Texto del documento —
..............................

Pilar Alberdi
«El consumo es una religión degradada:
la creencia en la resurrección infinita de las cosas cuya Iglesia es el
supermercado, y la publicidad los Evangelios» Pascal Bruckner
«La
existencia solo es nuestra para un breve intento».
Rene Char
Las
modas pasan, ¿los hombres? Los hombres también.
Siempre
que pienso en algo así como un «hombre insignificante» (acéptese el genérico
masculino y queden desde ya incluidas las mujeres), que desconoce además que lo
es, me viene al pensamiento la primera lectura que realicé de la novela Una avanzada del progreso de Joseph
Conrad.
Lo
que voy a relatar, por tanto, ofrecerá el análisis de diversas cuestiones
pertinentes a dicha obra.
Imaginen
una gran compañía comercial incursionando en África, realmente seríamos más
justos si dijéramos que roba, si robar es pagar menos del valor que algo tiene.
De este modo, con abalorios, algunas telas de algodón y pañuelos rojos, esto
siempre me llamó la atención, porque no he sabido discernir si no los tenían de
otro color o por alguna razón era el color preferido de los nativos, obtienen a
cambio, grandes colmillos de marfil.

..............................

Entradas del conjunto de datos
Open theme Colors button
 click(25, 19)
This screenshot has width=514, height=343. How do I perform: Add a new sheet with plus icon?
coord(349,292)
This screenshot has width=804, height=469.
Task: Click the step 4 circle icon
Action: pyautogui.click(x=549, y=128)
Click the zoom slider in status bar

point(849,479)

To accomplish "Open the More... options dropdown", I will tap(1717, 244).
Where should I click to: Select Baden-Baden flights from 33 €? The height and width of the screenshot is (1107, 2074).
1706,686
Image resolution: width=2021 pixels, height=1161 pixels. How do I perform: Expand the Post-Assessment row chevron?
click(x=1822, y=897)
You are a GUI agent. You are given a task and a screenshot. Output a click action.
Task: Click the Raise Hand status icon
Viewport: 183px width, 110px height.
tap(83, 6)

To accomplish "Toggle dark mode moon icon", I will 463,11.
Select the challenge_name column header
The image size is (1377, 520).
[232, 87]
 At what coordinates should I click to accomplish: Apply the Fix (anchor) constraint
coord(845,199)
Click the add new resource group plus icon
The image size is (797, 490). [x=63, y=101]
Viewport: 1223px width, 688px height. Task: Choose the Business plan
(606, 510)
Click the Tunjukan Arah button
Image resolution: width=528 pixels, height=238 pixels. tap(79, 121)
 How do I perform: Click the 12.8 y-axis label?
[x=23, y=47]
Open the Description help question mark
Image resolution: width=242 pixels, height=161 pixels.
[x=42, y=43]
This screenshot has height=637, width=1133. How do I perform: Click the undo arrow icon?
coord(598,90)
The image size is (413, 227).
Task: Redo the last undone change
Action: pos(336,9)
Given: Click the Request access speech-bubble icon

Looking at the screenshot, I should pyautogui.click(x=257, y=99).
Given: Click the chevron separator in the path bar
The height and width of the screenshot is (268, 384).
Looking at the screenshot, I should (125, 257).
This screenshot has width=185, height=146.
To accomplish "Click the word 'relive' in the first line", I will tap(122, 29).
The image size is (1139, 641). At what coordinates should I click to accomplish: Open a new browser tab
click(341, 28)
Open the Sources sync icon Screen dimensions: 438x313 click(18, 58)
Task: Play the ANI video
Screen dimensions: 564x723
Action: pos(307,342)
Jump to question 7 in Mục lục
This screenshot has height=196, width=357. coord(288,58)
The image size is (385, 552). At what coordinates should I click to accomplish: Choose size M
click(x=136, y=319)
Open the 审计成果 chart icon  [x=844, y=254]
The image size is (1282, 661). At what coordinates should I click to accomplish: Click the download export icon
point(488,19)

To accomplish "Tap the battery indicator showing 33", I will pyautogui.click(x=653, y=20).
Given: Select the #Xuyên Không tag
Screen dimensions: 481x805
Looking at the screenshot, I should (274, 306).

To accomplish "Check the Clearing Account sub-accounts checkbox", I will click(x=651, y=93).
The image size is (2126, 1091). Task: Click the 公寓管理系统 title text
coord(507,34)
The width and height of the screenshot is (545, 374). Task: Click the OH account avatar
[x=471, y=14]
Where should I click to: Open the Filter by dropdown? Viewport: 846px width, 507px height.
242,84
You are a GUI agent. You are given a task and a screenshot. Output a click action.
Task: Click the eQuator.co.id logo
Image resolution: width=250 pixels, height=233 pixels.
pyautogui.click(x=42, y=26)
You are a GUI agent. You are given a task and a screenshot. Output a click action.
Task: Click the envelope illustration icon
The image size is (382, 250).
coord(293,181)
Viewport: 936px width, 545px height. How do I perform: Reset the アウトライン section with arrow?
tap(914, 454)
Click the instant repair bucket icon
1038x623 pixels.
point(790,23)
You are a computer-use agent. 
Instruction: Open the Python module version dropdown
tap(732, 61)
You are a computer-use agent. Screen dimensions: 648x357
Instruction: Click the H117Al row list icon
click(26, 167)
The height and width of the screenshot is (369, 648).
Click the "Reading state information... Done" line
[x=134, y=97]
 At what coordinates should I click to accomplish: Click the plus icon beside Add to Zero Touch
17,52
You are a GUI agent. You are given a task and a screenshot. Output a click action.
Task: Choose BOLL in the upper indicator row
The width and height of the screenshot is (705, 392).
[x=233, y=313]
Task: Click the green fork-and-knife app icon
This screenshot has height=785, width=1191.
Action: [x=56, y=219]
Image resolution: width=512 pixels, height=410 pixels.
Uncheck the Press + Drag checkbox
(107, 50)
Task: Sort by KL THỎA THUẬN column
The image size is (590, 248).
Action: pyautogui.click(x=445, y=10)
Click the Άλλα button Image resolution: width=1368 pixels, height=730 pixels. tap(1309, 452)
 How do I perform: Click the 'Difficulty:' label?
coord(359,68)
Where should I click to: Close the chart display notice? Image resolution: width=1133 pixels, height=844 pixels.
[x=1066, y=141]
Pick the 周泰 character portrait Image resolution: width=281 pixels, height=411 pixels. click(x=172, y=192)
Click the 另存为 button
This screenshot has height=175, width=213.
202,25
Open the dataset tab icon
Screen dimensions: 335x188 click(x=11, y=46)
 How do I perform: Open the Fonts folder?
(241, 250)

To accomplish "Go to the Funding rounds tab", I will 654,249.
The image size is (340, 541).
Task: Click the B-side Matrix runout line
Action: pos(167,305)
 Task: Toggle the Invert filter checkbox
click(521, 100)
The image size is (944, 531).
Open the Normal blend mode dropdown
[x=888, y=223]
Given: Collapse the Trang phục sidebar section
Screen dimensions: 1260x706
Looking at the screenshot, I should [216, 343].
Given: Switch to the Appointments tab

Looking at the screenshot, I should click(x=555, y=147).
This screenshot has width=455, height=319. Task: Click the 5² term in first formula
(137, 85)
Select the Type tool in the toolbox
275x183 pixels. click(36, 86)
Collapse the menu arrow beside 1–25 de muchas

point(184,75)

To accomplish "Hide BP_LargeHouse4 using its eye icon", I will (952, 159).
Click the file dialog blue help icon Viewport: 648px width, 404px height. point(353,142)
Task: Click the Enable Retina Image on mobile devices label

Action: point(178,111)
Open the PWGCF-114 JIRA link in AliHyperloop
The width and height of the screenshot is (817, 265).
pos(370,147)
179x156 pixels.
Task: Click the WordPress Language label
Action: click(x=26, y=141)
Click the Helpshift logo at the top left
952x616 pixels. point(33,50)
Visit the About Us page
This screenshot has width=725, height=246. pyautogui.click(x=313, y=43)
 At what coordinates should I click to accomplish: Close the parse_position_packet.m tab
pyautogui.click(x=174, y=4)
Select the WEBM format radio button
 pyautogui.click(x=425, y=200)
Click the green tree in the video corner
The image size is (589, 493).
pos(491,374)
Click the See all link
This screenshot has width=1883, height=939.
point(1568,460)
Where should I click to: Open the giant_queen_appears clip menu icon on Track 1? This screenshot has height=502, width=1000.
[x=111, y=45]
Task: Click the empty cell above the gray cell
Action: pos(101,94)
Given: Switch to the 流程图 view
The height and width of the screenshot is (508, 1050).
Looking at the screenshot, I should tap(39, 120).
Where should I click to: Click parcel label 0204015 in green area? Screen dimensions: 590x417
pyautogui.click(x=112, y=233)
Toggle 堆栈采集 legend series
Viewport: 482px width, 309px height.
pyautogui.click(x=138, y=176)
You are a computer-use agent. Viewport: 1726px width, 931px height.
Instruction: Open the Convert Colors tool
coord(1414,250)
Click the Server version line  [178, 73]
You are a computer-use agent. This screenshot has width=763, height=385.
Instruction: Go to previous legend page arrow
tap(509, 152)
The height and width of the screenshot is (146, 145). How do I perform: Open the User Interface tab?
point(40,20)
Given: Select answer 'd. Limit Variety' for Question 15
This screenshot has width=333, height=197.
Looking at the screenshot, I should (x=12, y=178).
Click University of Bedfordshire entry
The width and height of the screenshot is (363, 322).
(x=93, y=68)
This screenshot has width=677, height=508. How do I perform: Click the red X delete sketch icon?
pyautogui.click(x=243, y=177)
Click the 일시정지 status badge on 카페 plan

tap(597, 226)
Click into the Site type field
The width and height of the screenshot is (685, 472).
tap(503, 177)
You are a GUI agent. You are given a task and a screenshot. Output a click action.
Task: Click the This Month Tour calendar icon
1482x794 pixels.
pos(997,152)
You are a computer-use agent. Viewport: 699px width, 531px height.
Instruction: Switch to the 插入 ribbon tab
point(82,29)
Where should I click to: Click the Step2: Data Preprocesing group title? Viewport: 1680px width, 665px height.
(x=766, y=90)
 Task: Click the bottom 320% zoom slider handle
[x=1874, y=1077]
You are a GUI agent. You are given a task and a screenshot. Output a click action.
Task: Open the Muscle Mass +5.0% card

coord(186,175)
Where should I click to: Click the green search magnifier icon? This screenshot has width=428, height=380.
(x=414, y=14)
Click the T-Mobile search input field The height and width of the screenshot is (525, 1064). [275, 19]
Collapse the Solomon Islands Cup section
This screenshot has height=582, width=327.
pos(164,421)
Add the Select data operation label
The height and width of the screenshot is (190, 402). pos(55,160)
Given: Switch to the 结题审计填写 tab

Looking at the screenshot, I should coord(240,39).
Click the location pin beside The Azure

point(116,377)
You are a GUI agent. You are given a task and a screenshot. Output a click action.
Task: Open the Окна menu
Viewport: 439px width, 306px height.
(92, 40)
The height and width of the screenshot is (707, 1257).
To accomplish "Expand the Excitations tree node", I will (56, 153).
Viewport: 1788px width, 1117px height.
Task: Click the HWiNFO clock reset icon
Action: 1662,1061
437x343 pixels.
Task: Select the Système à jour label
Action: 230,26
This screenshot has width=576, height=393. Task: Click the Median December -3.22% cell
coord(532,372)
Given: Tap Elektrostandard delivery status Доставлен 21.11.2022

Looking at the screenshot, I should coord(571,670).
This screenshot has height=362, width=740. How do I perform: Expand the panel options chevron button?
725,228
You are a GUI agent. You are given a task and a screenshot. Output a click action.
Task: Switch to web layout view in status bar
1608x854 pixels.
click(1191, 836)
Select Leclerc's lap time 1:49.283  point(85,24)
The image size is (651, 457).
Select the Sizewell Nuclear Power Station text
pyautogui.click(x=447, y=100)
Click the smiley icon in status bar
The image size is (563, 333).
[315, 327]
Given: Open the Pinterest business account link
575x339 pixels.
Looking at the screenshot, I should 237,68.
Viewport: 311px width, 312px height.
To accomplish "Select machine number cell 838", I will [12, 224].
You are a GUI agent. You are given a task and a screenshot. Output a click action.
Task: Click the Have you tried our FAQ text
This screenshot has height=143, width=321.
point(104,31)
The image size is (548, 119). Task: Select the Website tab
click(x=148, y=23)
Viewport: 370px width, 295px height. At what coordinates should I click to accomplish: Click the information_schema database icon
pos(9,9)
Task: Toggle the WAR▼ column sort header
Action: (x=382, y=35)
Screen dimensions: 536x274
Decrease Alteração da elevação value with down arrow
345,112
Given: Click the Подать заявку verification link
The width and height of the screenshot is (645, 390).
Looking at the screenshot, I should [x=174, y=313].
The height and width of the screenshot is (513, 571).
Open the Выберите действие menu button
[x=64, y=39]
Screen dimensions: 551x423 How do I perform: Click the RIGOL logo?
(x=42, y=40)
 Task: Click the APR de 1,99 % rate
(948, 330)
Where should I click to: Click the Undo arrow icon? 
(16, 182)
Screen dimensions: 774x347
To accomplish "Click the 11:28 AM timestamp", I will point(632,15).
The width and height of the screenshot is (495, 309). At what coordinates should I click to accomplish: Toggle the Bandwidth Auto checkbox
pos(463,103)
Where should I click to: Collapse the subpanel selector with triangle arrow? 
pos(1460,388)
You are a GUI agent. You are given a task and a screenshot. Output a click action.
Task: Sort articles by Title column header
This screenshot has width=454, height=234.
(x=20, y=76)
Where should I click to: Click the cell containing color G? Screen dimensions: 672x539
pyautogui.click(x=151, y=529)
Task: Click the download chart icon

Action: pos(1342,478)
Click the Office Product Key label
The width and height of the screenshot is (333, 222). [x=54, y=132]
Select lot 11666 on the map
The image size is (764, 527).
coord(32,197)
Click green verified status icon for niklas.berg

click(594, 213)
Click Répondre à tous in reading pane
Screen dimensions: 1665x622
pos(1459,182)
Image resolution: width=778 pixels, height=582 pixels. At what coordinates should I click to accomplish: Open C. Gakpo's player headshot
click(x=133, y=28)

..............................

Tareas pendientes —
1 – Reproduce íntegro y sin ningún cambio el ensayo sobre la novela de Conrad.
2 – Transcribe sin alteraciones las líneas del listado desde la que contiene "At what coordinates should I click to accomplish: Close" hasta la que contiene "[x=1874, y=1077]", ambas incluidas.
El ensayo y el listado son materiales independientes entre sí.

Respuestas del ejercicio —
1 –
Pilar Alberdi
«El consumo es una religión degradada:
la creencia en la resurrección infinita de las cosas cuya Iglesia es el
supermercado, y la publicidad los Evangelios» Pascal Bruckner
«La
existencia solo es nuestra para un breve intento».
Rene Char
Las
modas pasan, ¿los hombres? Los hombres también.
Siempre
que pienso en algo así como un «hombre insignificante» (acéptese el genérico
masculino y queden desde ya incluidas las mujeres), que desconoce además que lo
es, me viene al pensamiento la primera lectura que realicé de la novela Una avanzada del progreso de Joseph
Conrad.
Lo
que voy a relatar, por tanto, ofrecerá el análisis de diversas cuestiones
pertinentes a dicha obra.
Imaginen
una gran compañía comercial incursionando en África, realmente seríamos más
justos si dijéramos que roba, si robar es pagar menos del valor que algo tiene.
De este modo, con abalorios, algunas telas de algodón y pañuelos rojos, esto
siempre me llamó la atención, porque no he sabido discernir si no los tenían de
otro color o por alguna razón era el color preferido de los nativos, obtienen a
cambio, grandes colmillos de marfil.

2 –
 At what coordinates should I click to accomplish: Close the parse_position_packet.m tab
pyautogui.click(x=174, y=4)
Select the WEBM format radio button
 pyautogui.click(x=425, y=200)
Click the green tree in the video corner
The image size is (589, 493).
pos(491,374)
Click the See all link
This screenshot has width=1883, height=939.
point(1568,460)
Where should I click to: Open the giant_queen_appears clip menu icon on Track 1? This screenshot has height=502, width=1000.
[x=111, y=45]
Task: Click the empty cell above the gray cell
Action: pos(101,94)
Given: Switch to the 流程图 view
The height and width of the screenshot is (508, 1050).
Looking at the screenshot, I should tap(39, 120).
Where should I click to: Click parcel label 0204015 in green area? Screen dimensions: 590x417
pyautogui.click(x=112, y=233)
Toggle 堆栈采集 legend series
Viewport: 482px width, 309px height.
pyautogui.click(x=138, y=176)
You are a computer-use agent. Viewport: 1726px width, 931px height.
Instruction: Open the Convert Colors tool
coord(1414,250)
Click the Server version line  [178, 73]
You are a computer-use agent. This screenshot has width=763, height=385.
Instruction: Go to previous legend page arrow
tap(509, 152)
The height and width of the screenshot is (146, 145). How do I perform: Open the User Interface tab?
point(40,20)
Given: Select answer 'd. Limit Variety' for Question 15
This screenshot has width=333, height=197.
Looking at the screenshot, I should (x=12, y=178).
Click University of Bedfordshire entry
The width and height of the screenshot is (363, 322).
(x=93, y=68)
This screenshot has width=677, height=508. How do I perform: Click the red X delete sketch icon?
pyautogui.click(x=243, y=177)
Click the 일시정지 status badge on 카페 plan

tap(597, 226)
Click into the Site type field
The width and height of the screenshot is (685, 472).
tap(503, 177)
You are a GUI agent. You are given a task and a screenshot. Output a click action.
Task: Click the This Month Tour calendar icon
1482x794 pixels.
pos(997,152)
You are a computer-use agent. Viewport: 699px width, 531px height.
Instruction: Switch to the 插入 ribbon tab
point(82,29)
Where should I click to: Click the Step2: Data Preprocesing group title? Viewport: 1680px width, 665px height.
(x=766, y=90)
 Task: Click the bottom 320% zoom slider handle
[x=1874, y=1077]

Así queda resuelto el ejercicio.